The study found that financial planning and analysis teams are of the view that rigid risk evaluation practices hamper organizations’ ability to stay on top of the rapidly evolving regulatory environment, as well as to manage evolving demands.
“While businesses were beginning to understand that they had data, they lacked insights. But Covid-19 has accelerated their need for technology to give them these insights,” he added.
The TCS report revealed that a small group of finance executives, called the financial ‘Trendsetters’, are leading the way.
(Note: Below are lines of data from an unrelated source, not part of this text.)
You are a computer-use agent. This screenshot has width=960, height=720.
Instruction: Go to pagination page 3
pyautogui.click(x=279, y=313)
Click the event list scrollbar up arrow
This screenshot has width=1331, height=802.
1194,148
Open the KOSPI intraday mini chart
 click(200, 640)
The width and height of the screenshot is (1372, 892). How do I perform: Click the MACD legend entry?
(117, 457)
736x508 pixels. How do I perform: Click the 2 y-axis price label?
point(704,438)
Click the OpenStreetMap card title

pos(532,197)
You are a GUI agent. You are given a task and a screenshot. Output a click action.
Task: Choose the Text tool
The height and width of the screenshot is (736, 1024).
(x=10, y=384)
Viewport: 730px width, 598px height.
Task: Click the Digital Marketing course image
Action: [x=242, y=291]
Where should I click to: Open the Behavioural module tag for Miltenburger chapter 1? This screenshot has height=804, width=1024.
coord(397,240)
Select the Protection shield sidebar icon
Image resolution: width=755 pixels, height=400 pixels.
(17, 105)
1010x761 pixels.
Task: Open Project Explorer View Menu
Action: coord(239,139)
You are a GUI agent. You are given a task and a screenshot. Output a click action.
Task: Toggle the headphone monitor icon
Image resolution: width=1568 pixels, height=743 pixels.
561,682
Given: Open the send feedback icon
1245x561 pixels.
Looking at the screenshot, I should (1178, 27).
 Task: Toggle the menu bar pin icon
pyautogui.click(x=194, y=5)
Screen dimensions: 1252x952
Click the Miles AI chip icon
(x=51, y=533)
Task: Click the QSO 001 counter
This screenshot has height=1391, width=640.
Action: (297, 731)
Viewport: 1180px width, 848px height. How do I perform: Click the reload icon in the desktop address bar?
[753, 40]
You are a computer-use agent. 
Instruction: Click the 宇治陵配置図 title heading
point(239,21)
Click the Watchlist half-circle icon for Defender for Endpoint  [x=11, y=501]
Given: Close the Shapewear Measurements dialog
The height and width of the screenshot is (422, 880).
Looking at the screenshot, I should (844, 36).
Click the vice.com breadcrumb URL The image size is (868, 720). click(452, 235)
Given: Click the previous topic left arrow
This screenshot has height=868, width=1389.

Making up only 6% of the total respondents, they have more mature digital capabilities, operate in a more agile manner, and demonstrate greater use of AI and machine learning.
Trendsetters also invest more in transformational financial planning and analysis capabilities to future-proof their respective organizations before the next big disruption.
The TCS 2021 Global Financial Leadership Study surveyed 750 senior finance leaders belonging to companies with annual revenues of $5 billion or more, from a variety of industries including energy and resources, healthcare, travel and tourism, technology, insurance, financial services, and manufacturing.
Respondents hailed from nine nations: the United States, United Kingdom, Germany, Canada, the Netherlands, Switzerland, Australia, India, and Japan.
The Trendsetters within this ecosystem who take effective data-driven decisions are more common across geographies like Canada, Germany and India, across sectors like banking, travel, tourism and hospitality, technology, and high-tech, according to the study.
The Trendsetters are more likely to invest in acquiring transformational capabilities like cloud-based systems, AI/ML and third-party consulting solutions than their peers.